I was thinking that this is a memory leak issue, but the fact, that some maximum memory threshold is reached indicates that it is not. So I assume I am using or freeing up memory somehow wrongly.
Does anyone have any idea as to why the memory on my ubuntu machine is about 5-7 times higher than the memory usage on my local machine?

I seem to remember that some OS’s allocator don’t return the memory back to the system to speed up later allocations if there is a lot of free memory.
I wouldn’t worry about it as long as it doesn’t cause the system to run out of memory.

I get the problem both on the CPU, and also when using CUDA on the tensors. The problem is, my system (or CUDA) memory does run out of memory.

Could you replace the indexing of your input tensors by:

X_cur = X[train_idx:train_idx + ARG.batch_size, :].detach()
Y_cur = Y[train_idx:train_idx + ARG.batch_size, :].detach()

Also all the del, gc.collect() and empty_cache are useless and will only slow down your program.

I tried that, but it doesn’t seem to help.
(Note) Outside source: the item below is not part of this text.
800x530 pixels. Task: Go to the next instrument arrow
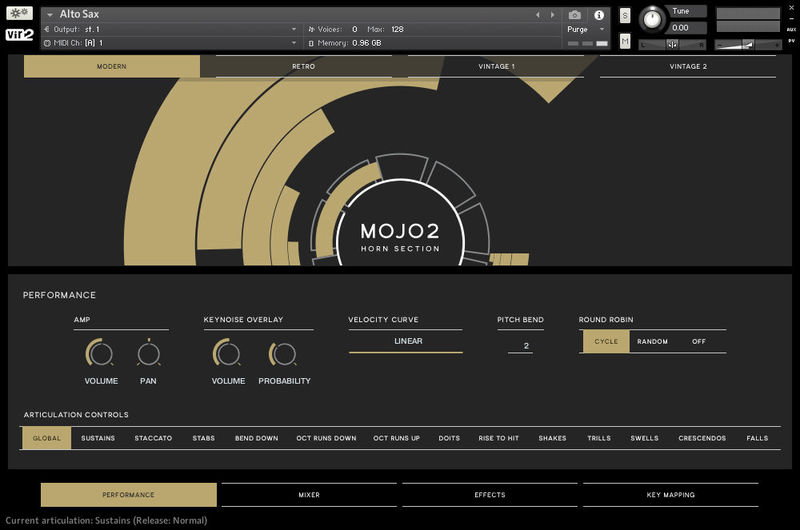tap(552, 15)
Apart from that, do i have to call the .to(“cuda”) before or after the detach operation?

What detach() is doing is detaching from previous history. In particular, you don’t want any history corresponding to your dataset because no gradients should be flowing back that way.
You convert to cuda before or after, that does not change much.

If you could get a small code sample to reproduce your problem, that would be very helpful.